Variation of expression profiles of a defense- related gene transcript (gamm glutamyl transferase) among dessert - and cooking-type

Abstract

Anthracnose, caused by Colletotrichum musae is an economically significant postharvest disease of banana. A variation in the degree of anthracnose development among varieties of banana grown in Sri Lanka has been identified by previous studies conducted in our laboratory. The objective of the present study was to compare the level of expression of a selected gene transcript (homologous to Gamma glutamyl transferase, GGT), identified as an up-regulated gene due to C. musae infection in six varieties of banana, using the relative Reverse Transcriptase Polymerase Chain Reaction (RT-PCR).

Mature unripe banana fruits were selected to represent resistant (i.e. Alukesel), moderately resistant (i.e. Seenikesel), moderately susceptible (i.e. Embul and Embun) and susceptible (i.e. Kolikuttu and Suwandel) varieties with respect to postharvest anthracnose development. A set of banana fruits from all six varieties were inoculated with C. musae and another set of fruits were maintained as a control treatment, without inoculating with C. musae. Total RNA was isolated separately from inoculated and non-inoculated fruit peels of the six varieties, one hour after inoculation (1hr AI) and 48 hours after inoculation (48 hr AI)). The RNA extracted from all combinations (banana varieties x treatments x time intervals) were subjected to cDNA synthesis and RT-PCR was performed separately using specific primers for GGT and Actin. Expression of the Actin gene was used as the reference gene for normalization of data when calculating the relative gene expression. Forward and reverse primers for the reference gene were 5’-GAG AAG ATA CAG TGT CTG GA-3’ and 5’-ATT ACC ATC GAA ATA TTA AAA G-3’respectively. Primers for the GGT transcript were designed based on the sequence information of the cDNA clone harbouring the GGT transcript (i.e. Ma SINI 185) using Primer 3 software. The primer sequences were 5’-TAT GGA AGA CCC TTG GAT-3’ and 5’-CAC TTT CTT CCA TGG CAC CT-3. The PCR products obtained for different banana varieties at the two time intervals after inoculation were electrophoresed on 2% agarose gels and signal intensities of PCR products were analyzed by US Scan IT-gel software. Relative RT-PCR of each sample (i.e. variety x time interval combination) was calculated by dividing the expression of gene of interest (GGT transcript) by the expression of the reference gene (Actin).

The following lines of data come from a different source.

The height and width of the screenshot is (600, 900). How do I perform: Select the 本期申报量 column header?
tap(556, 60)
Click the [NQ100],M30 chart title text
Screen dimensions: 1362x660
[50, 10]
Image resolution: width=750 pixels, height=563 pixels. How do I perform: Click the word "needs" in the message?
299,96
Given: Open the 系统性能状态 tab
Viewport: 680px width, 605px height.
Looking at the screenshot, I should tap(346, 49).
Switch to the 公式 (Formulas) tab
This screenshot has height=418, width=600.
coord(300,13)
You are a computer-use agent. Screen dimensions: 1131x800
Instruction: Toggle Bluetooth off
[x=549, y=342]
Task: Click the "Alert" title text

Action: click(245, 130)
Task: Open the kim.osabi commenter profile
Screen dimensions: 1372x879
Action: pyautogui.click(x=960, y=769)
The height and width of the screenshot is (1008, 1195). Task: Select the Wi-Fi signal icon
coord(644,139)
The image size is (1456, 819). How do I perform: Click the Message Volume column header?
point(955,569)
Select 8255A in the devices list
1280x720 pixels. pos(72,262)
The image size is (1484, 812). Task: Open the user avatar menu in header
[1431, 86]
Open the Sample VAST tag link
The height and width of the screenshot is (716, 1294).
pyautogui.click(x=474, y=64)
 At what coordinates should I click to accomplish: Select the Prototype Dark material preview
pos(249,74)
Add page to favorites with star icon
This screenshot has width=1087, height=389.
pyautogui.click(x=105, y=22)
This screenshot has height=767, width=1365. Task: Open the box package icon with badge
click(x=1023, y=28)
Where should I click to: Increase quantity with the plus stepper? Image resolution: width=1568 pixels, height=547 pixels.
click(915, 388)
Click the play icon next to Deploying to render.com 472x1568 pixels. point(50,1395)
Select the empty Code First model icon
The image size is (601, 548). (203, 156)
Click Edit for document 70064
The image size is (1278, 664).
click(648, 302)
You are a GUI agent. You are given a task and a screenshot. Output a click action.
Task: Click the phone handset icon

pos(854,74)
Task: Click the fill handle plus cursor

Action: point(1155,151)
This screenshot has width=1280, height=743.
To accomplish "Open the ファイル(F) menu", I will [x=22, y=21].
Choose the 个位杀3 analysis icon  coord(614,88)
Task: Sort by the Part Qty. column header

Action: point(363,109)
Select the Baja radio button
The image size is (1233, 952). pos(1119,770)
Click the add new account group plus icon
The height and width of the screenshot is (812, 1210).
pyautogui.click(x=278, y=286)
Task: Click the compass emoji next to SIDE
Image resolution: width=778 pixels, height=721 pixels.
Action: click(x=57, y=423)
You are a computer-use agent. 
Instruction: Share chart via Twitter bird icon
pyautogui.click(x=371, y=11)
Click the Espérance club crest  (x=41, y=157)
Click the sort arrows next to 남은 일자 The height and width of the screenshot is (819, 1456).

Relative expression of GGT showed considerable variation among different varieties of banana. Based on relative RT-PCR analysis, the rate of GGT expression increased rapidly at the early phase of infection by C. musae (1 hr AI) in varieties Seenikesel, Suwandel and Kolikuttu in comparison to the other three varieties. In contrast, varieties Embun, Embul and Alukesel showed comparatively higher levels of GGT gene expression at a later stage of infection (48 hr AI). Elucidation of expression profiles of a range of defense-related genes would be useful to understand the genetic background of resistance possessed by different varieties of banana.